Enter LXX and Peshitta.

The LXX reads: και νυξ, εν ἥ ειπαν Ιδου αρσεν. [translated: and the night in which they said, Behold a man]

P: ܘܠܠܝܐ ܕܐܬܐܡܪ ܒܗ ܕܐܬܒܛܢ ܓܒܪܐ܂.  [translated: and the night in which it was said that a man was conceived].

These two versions agree that there should be a relative clause between the verbs.  P is more faithful to the form of the MT, even though it transforms the active verb “to speak” into an Ethpe’el or passive form “it was said.”  The LXX has a very dynamic translation of the last part: “Behold a man” for MT’s “a man was conceived.”  The Hebrew form of that word occurs no where else in the Hebrew Bible, which may have factored into the Greek translator’s strategy.

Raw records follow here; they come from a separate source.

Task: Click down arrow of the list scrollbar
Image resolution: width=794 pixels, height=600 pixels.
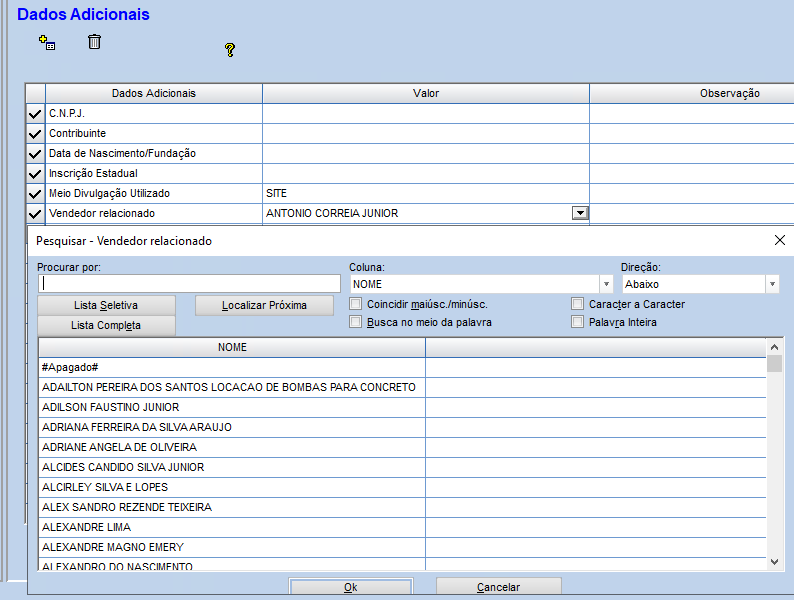Action: pos(774,563)
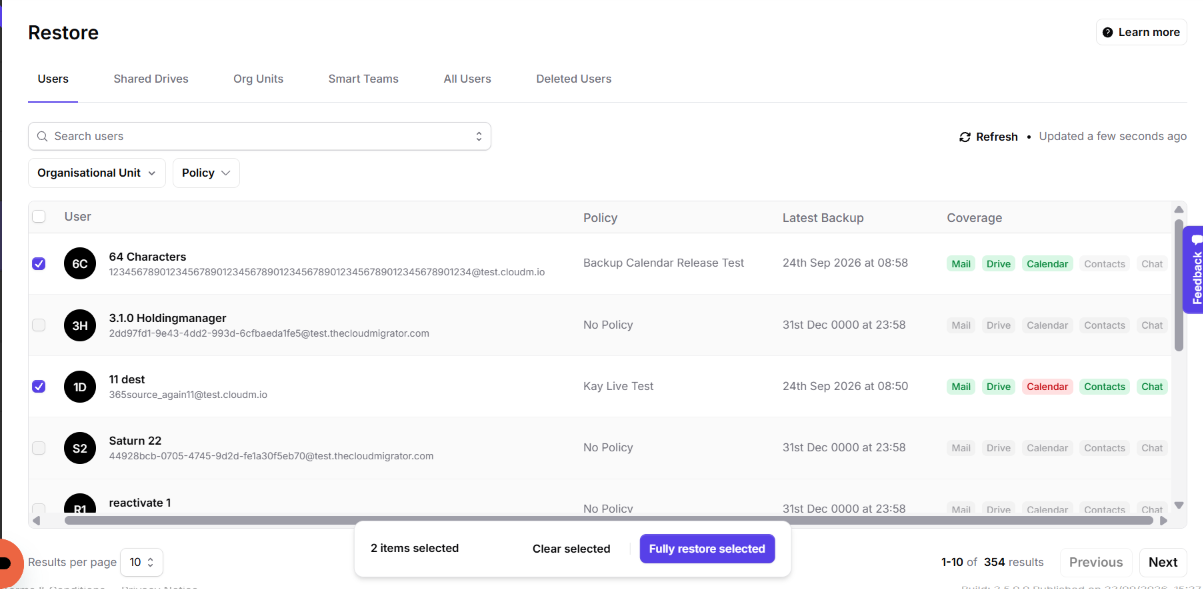The height and width of the screenshot is (589, 1203).
Task: Switch to the Deleted Users tab
Action: [574, 79]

This is a short and menial example of how the Versions are so helpful when in the deep waters of Hebrew syntax.  The Versions contain a reading tradition that we would be foolish to ignore.  I have already encountered some of the hapax legomena in the Hebrew Bible, which the Versions have helped me understand.  I will comment on one of these a little later, for the Versions are extremely useful when one encounters a word only used once in the Hebrew Bible.